June 1, 2005
Lies, Damned Lies
Strikeouts and Hitter Projections
Here's a secret: strikeouts are a good thing for a young power hitter.
That quote is mine, from a chat session about four weeks ago. It's pretty tempting to come up with punchy, ill-considered one-liners like that when in the midst of a chat, and indeed the comment triggered plenty of e-mails, as well as a persuasive counter-argument by Rich Lederer. So let me try and explain myself a little bit more thoroughly.
My comment was based on something I discovered when revising PECOTA a couple of years ago. Specifically, I found that when everything else is held equal, higher strikeout rates have a somewhat positive predictive effect on power output. For example, the regression equations I use for PECOTA suggest that--all else being equal--45 extra strikeouts in the previous year are "worth" about one additional home run in the upcoming year. The effect is not enormous, but it's there, and it's one reason why folks like Adam Dunn and Hee Seop Choi and Wily Mo Pena tend to get such favorable PECOTA projections.
Strikeout rates also have an inverse predictive effect on base hits, and consequently on batting average (to be a bit more specific, a player who strikes out more can be expected to have somewhat fewer singles; there is no discernable impact on his predicted rate of doubles or triples). This is to be expected. While hitters' batting averages on balls in play do not exhibit the same strong regression to the mean that pitchers' BABIPs do, hitter BABIP is at least somewhat a matter of luck, and you can't get lucky if you don't put the ball in play.
Finally, all else being equal, strikeouts have a positive predictive effect on walk rate, as both strikeouts and walks tend to result from going deep into the count.

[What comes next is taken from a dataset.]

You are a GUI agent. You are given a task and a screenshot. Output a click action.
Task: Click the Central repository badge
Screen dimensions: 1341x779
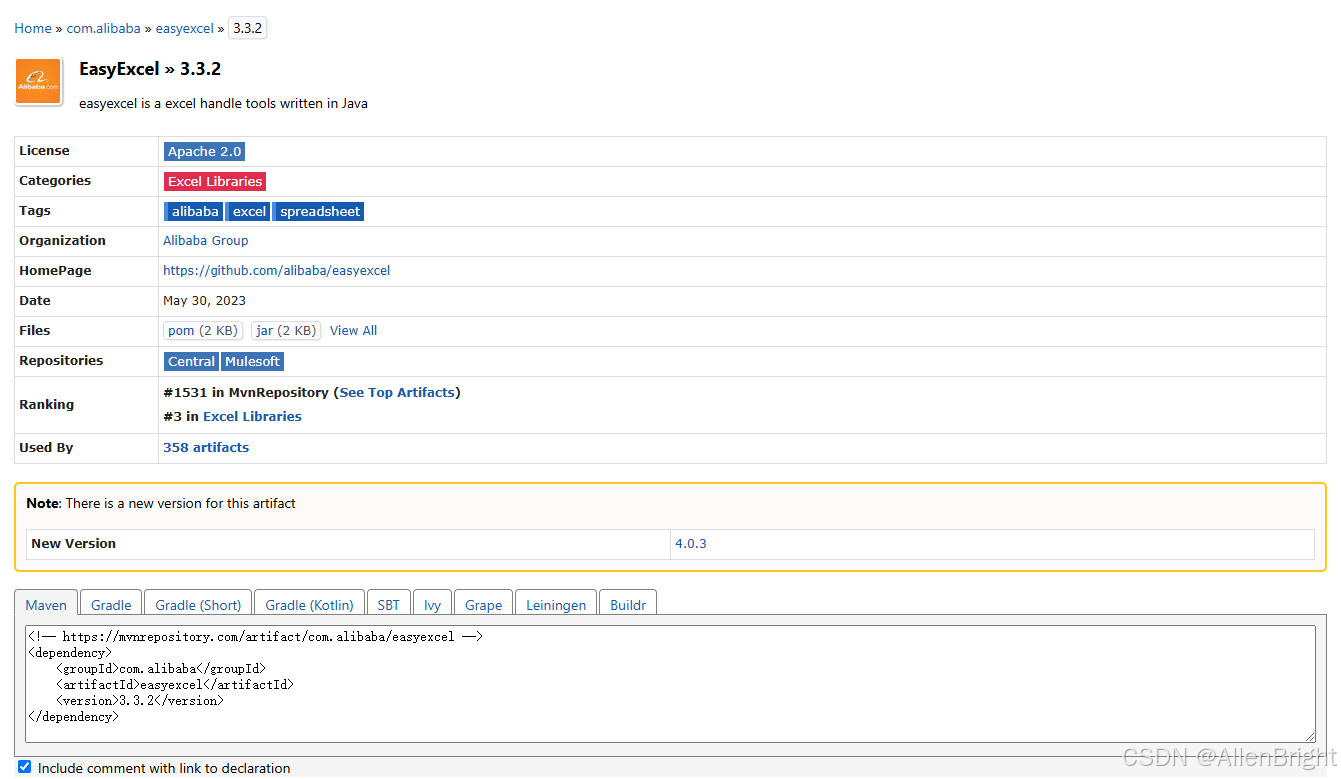pyautogui.click(x=191, y=361)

Further complicating things is that these general principles can also have some quirky effects depending on the particular characteristics of the player. For example, PECOTA predicted Albert Pujols, a hitter who does not strike out very much, to have a batting line this year of .334/.419/.633. If we go back in the system and double Pujols' previous strikeout rates, PECOTA instead comes up with a projection of .325/.411/.633. Pujols' expected BA has declined by about 10 points; he makes up for some of this with a 10-point increase in his expected isolated power and a slight increase in his "isolated walk rate," but the overall effect on his value is negative. PECOTA is happy, in other words, that Pujols does not strike out very much.
On the other hand, if we perform a similar exercise for Adam Dunn, we get the opposite result. Dunn, with his actual strikeout rate, had a PECOTA projection of .270/.395/.562. If we cut Dunn's historic strikeout rate in half, PECOTA instead retrieves a projection of .276/.390/.539. The slight increase is batting average is not worth the significant declines in walk rate and isolated power, and Dunn's overall projection is notably worse. PECOTA is happy that Dunn does strikeout often.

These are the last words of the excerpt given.